> **The task**
From the data below, copy each line that includes the word "resolution".

[Exercise inputs Boundary: Start]

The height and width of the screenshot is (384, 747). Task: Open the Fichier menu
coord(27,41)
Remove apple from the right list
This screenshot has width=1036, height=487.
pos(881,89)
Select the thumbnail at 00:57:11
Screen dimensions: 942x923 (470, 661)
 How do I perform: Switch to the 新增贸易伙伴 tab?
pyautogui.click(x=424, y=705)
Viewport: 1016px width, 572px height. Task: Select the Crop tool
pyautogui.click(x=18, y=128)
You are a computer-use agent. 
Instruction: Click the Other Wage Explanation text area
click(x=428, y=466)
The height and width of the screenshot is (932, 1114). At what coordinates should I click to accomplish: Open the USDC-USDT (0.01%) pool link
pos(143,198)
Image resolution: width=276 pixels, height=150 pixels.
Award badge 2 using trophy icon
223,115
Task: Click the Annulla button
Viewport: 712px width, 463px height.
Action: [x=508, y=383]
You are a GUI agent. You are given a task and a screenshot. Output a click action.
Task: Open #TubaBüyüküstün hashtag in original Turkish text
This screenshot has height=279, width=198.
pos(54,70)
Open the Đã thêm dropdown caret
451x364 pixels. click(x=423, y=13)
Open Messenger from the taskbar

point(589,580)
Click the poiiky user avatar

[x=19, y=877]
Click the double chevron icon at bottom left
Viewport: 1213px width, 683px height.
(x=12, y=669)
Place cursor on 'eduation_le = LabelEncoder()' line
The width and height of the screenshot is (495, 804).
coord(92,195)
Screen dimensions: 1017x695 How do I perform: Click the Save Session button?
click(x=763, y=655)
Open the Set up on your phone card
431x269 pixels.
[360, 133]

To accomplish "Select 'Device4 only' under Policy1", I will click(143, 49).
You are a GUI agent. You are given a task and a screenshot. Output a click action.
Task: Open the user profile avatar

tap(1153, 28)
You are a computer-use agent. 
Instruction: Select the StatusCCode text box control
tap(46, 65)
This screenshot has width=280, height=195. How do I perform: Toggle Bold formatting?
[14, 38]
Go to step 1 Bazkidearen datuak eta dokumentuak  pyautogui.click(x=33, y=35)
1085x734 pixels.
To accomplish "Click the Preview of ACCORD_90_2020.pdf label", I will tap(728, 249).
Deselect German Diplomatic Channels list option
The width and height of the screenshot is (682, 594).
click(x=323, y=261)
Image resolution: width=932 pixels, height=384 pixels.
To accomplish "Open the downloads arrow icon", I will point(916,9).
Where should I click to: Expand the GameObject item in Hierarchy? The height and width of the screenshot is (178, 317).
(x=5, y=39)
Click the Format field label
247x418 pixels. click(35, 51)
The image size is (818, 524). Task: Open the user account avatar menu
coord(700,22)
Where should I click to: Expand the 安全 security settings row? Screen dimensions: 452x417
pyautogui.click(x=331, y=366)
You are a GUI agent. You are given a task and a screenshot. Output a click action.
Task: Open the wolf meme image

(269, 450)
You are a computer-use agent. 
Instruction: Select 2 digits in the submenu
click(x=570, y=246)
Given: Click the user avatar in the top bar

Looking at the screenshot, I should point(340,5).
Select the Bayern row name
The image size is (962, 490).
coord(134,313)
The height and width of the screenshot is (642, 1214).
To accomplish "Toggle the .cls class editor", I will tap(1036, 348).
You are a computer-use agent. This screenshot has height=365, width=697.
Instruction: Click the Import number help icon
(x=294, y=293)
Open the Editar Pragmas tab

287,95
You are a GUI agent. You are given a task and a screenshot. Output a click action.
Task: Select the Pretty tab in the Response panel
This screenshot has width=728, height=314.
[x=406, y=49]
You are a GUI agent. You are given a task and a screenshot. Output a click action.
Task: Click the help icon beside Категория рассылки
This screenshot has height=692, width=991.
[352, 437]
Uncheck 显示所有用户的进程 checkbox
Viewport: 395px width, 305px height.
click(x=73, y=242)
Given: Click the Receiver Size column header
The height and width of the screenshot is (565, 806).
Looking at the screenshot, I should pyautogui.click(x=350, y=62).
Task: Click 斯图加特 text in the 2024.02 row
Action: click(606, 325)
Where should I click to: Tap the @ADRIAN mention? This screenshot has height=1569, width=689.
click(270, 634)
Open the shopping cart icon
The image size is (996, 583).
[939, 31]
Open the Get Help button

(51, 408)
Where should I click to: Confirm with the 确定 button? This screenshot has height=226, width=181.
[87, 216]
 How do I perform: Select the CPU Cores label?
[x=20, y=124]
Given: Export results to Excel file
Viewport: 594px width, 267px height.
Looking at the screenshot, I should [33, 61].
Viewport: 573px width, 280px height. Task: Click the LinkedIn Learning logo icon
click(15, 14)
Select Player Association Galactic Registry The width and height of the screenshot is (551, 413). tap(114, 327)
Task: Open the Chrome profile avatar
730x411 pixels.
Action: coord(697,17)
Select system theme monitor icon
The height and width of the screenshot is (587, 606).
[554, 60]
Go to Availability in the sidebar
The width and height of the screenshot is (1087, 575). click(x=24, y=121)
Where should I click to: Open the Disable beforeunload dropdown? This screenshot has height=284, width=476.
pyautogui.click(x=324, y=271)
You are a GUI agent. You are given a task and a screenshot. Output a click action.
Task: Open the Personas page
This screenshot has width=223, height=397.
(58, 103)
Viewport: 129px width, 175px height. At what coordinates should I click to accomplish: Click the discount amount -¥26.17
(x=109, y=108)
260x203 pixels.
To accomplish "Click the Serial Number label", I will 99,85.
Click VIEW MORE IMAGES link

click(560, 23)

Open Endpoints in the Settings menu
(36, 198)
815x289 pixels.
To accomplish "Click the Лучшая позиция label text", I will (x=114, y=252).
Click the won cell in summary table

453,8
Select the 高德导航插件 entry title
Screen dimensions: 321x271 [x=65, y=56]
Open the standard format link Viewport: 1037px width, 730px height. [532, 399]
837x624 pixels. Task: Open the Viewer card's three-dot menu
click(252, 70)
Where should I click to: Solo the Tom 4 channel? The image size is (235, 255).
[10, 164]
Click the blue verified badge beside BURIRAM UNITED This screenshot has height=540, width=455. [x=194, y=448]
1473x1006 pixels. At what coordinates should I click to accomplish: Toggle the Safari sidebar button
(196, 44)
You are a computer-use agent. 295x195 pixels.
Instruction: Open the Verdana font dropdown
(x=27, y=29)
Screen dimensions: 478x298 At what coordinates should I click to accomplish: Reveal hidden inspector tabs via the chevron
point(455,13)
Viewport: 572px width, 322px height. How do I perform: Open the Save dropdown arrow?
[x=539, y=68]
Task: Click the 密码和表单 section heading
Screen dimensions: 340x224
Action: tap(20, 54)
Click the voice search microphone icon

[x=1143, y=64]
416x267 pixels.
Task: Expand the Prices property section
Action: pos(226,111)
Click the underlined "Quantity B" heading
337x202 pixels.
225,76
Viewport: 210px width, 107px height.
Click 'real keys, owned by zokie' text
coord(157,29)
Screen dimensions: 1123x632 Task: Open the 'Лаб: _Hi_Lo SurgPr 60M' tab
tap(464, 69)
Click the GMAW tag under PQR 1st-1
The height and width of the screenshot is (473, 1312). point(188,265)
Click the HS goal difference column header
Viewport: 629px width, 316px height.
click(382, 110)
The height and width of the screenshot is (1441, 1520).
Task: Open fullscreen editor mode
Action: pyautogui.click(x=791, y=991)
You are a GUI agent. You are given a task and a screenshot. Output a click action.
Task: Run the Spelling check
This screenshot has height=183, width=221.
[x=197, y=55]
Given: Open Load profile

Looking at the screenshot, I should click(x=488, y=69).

[Exercise inputs Boundary: End]

> **Output of the exercise**
Image resolution: width=276 pixels, height=150 pixels.
Image resolution: width=932 pixels, height=384 pixels.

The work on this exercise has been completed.